Now, a month and another training block later, Lakshya finds himself back at the three-game loss threshold. In none of these matches, can one say that he was playing badly or was not in with a chance. It’s this losing from advantageous positions that’s become a worry for the 23-year-old.
On Wednesday against Leong, Lakshya was all quick feet and swift rallies, playing a very good level of badminton and showing little sign of having been away from the court. After a slightly slower start, he got into his pace and neither player could hold on to serve till 12-12. It’s then that the Malaysian built a run of points and the Indian’s focus jangled. There were multiple failed smashed and avoidable errors. But the way he clinched the first game from 18-20 down to 22-20 was classic Lakshya, making the runs, erasing the deficit and getting the points.
In the second game, the Indian had to catch up and erase the deficit several times, but every time Leong pulled ahead, Lakshya was able to stay close. Until he made on too many errors on judgment calls. The Malaysian managed to punch in a number of winners on open court, not an easy feat against a Lakshya’s quality defence but that’s where his lapses showed.
In the decider though, it was Lakshya who was setting the pace again and staying ahead till the mid point. But the final change of ends, after more than an hour of play, it was Lakshya who plateaued, and Leong’s relentless pressure — the precise touch finding the lines and quick movement to match — prevailed.
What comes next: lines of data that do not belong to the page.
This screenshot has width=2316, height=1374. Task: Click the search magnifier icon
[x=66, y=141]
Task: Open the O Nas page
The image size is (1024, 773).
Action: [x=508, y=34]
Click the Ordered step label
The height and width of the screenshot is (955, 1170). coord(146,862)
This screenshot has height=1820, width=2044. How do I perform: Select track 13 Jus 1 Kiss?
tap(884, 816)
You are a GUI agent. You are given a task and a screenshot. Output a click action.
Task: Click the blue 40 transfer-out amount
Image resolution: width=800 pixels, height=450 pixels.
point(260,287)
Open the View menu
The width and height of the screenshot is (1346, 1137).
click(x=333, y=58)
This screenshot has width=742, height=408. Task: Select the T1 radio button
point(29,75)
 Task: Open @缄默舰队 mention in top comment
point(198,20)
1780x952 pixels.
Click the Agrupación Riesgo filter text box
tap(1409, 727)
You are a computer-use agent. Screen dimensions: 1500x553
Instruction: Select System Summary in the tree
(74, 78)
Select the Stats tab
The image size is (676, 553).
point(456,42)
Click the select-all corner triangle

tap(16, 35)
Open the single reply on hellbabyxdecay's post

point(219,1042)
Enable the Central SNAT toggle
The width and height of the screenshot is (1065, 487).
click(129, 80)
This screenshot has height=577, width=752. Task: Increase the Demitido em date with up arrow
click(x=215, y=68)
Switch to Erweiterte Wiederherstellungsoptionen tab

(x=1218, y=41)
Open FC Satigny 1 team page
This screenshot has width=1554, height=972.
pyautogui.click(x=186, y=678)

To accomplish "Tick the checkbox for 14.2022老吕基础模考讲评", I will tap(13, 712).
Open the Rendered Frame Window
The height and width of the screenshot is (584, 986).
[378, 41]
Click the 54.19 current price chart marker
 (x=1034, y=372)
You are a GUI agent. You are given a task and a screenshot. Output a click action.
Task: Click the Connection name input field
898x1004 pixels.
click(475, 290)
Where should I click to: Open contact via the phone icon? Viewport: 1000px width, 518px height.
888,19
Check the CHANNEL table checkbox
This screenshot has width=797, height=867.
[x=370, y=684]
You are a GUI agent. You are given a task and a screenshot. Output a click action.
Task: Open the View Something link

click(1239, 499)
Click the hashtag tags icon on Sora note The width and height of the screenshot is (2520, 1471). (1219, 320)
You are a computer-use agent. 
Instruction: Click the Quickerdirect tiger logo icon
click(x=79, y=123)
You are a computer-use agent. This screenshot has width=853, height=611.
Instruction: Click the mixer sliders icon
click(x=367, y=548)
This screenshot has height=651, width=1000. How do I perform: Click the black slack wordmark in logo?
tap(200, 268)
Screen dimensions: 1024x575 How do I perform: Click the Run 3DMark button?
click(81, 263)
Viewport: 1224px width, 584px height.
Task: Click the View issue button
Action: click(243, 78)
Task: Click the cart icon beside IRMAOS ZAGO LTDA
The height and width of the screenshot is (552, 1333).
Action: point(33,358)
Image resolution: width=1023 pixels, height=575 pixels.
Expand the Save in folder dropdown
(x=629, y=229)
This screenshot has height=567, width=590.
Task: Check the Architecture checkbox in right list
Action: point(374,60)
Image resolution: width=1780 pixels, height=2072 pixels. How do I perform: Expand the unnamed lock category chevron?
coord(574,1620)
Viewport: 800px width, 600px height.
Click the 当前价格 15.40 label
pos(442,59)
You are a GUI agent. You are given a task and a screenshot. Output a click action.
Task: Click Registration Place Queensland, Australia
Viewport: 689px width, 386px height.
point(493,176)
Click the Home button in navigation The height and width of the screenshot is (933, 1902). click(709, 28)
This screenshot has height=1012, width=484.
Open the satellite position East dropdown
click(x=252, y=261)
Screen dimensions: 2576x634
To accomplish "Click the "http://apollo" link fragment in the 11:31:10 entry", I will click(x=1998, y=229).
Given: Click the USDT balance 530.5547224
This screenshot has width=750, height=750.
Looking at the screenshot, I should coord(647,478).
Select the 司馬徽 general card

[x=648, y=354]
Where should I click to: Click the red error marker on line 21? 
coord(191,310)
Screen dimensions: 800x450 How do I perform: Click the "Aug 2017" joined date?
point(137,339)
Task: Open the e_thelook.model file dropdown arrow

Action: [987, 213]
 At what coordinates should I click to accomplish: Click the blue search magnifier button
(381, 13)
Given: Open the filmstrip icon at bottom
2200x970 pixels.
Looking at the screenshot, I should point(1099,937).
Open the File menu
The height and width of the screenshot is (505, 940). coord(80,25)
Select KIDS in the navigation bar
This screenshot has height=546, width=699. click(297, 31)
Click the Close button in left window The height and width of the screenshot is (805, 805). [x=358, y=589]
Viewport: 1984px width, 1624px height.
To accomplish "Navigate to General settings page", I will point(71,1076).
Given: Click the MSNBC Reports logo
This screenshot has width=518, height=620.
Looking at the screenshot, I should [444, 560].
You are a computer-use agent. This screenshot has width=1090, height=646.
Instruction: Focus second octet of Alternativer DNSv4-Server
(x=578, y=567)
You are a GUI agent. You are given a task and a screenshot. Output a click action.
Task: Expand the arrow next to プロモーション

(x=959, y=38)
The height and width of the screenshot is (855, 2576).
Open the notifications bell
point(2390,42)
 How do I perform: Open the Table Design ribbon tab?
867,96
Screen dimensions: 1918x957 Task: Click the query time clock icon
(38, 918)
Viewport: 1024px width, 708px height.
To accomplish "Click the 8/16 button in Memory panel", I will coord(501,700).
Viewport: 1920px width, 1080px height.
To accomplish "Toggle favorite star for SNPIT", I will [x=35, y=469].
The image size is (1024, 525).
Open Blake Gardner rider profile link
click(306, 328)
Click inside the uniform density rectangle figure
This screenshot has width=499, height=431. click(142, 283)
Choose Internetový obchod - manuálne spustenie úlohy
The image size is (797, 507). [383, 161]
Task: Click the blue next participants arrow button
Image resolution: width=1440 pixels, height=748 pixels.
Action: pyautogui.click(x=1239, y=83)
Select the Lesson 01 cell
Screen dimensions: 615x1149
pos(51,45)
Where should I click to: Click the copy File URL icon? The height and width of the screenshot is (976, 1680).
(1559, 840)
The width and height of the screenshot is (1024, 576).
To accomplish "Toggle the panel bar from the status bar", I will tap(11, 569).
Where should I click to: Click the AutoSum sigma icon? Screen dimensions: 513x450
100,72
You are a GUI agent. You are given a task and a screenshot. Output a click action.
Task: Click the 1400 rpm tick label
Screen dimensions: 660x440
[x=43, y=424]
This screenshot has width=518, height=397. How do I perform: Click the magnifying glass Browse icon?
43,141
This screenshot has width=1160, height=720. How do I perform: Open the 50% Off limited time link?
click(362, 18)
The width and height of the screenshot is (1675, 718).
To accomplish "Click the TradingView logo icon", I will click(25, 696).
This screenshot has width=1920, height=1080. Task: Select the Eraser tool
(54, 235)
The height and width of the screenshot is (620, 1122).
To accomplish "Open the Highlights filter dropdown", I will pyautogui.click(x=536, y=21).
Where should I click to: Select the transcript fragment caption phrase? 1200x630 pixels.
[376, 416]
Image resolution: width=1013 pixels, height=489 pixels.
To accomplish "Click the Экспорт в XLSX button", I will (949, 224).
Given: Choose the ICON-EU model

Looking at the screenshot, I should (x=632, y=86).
Two things sorely stood out in his match for Lakshya — the spate of errors while he tried to shift to a more attacking mode and the soft points he conceded after defending for his life in hard rallies. The smashes that fell just wide, the errors at the net when going for the kill, the last shot in a long rally when he ran all over court, it all piled up and made him stumble. As mentioned in our preview, while there is no doubt that Lakshya can challenge the best, his mental blocks seem to have become an even bigger issue after the fourth-place finish in Paris.
This is certainly not the first time it happened and Lakshya has overcome this successfully is the past, most strikingly at the start of the year when he went on a big run to qualify for the Olympics after seven straight first-round exits on tour. What he then did in Paris was even more memorable. He just needs to tap into that level of confidence and get that habit of winning again. The only way to do it to win a close match and the only one who can do it is Lakshya, as his childhood coach Vimal Kumar had notably said earlier this year.
He still has a chance to do that, next week at the Super 750 in China which will end the top-tier tournaments for 2024, and then the Syed Modi Super 300 back home. And he will hope to do that to finish off the season on a positive note. For now, Lakshya’s breakthrough Olympic season looks to be bookended by two confidence-crisis slumps.